§ **PAGE EXTRACT**
-=-=-=-=-

Selling pressure intensified last week after news of the sudden collapse of SVB Financial Group, with all eleven S&P SPDR sectors negative. Defensive sectors Consumer Staples (XLP) and Utilities (XLU) fell the least, while Materials (XLB and Financials (XLF) were the weakest, with the SPDR S&P 500 ETF Trust (SPY)  down -4.52%.

 S&P SPDR Sector ETFs Performance Summary 3/03/23-03/10/23

031023 SPDR Sectors

Source: Stockcharts.com

Figure 2: Bonnie’s ETFs Watch List Performance 3/03/23-03/10/23

031023 Week ETFs

Source: Stockcharts.com

Last week a broad downside reversal in the international and U.S. markets. Small Cap Growth, and Value, which hold significant bank investments, were down more than twice the S&P 500 (SPY).

Figure 3: CBOE Volatility Index VIX

031023 VIX Daily

Source: Stockcharts.com

The CBOE Volatility Index (VIX), a measure of fear, traded above 20.00 for most of 2022, with a high at 36.95 on 3/7 (blue circle) and a low on 4/1/22 at 18.57. A new VIX low didn’t occur until 1/13/23 at 18.35 (green circle) after VIX quieted in early December 2022.

Last week, a broad decline, with VIX rising sharply to the highest reading since November 2022, closing at 24.80 (purple circle). Daily intraday swings are likely to remain high as long as VIX remains above 20.00 and could rise to between 40 and 60 quickly if selling accelerates.

Figure 4: Fear & Greed Index

031023 Fear and Greed Index

Source: CNN

Investor sentiment based on the Fear and Greed Index (a contrarian index) fell from Neutral at 53 to 24 Extreme Fear in one week on the news of SVB Financial Group (SVB), the second-biggest bank collapse in U.S. history.

Figure 5: UST 10YR Bond Yields Daily

031023 UST 10 Yr Bond Yields Daily

Source: Stockcharts.com

The 10-Year U.S. Treasury yields fell sharply last week, closing Friday at 3.695%, pulling back from its high of 4.091% made on 3/2 as investors bought bonds for safety.  Support is 3.00%, and resistance remains at 4.25 and 4.40%.

The major averages for the week were all lower. The Dow fell -4.44%, the S&P 500 was down -4.55% and the Nasdaq -4.71%. The Russell 2000 Index fell sharply, down  -8.07%.

Figure 6: Value Line Arithmetic Average

031023 VLE Daily

Source: Stockcharts.com

The Value Line Arithmetic Index ($VLE) (a mix of approximately 1700 stocks) fell dramatically, -6.68%, breaking the October uptrend (purple circle), support at 9200, and closing below the 50-Day MA, implying underlying weakness.

-=-=-=-=-

§ **EXERCISE DESCRIPTION**
Reproduce word for word the portion of the weekly market recap above, starting at "The major averages" and ending at "implying underlying weakness.".

-=-=-=-=-

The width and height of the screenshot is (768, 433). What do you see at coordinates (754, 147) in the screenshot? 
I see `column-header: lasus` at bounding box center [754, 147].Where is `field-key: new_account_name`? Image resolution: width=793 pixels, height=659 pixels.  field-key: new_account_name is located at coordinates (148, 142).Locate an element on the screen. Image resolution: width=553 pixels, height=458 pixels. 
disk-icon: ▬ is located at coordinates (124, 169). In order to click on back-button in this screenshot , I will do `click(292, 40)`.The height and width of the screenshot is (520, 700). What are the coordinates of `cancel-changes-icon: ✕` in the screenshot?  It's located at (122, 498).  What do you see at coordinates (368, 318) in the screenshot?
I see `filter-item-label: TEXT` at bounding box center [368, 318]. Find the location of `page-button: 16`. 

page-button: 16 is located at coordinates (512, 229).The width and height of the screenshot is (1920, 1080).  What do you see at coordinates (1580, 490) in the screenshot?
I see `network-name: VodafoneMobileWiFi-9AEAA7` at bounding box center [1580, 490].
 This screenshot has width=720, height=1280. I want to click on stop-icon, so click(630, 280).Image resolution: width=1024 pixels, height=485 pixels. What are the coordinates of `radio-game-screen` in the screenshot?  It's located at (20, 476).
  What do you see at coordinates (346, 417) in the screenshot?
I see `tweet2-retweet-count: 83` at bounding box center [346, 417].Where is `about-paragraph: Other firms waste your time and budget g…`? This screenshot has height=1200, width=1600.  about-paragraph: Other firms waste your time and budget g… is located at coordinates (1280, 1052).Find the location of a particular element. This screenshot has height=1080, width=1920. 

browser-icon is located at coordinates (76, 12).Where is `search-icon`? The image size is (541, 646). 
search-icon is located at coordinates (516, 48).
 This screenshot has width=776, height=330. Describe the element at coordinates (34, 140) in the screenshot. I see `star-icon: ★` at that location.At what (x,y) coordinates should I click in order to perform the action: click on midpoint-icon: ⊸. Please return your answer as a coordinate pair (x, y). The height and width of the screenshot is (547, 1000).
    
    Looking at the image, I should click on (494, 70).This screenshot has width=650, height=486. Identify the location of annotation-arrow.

-=-=-=-=-

§ **RESPONSE TO THIS EXERCISE**
The major averages for the week were all lower. The Dow fell -4.44%, the S&P 500 was down -4.55% and the Nasdaq -4.71%. The Russell 2000 Index fell sharply, down  -8.07%.

Figure 6: Value Line Arithmetic Average

031023 VLE Daily

Source: Stockcharts.com

The Value Line Arithmetic Index ($VLE) (a mix of approximately 1700 stocks) fell dramatically, -6.68%, breaking the October uptrend (purple circle), support at 9200, and closing below the 50-Day MA, implying underlying weakness.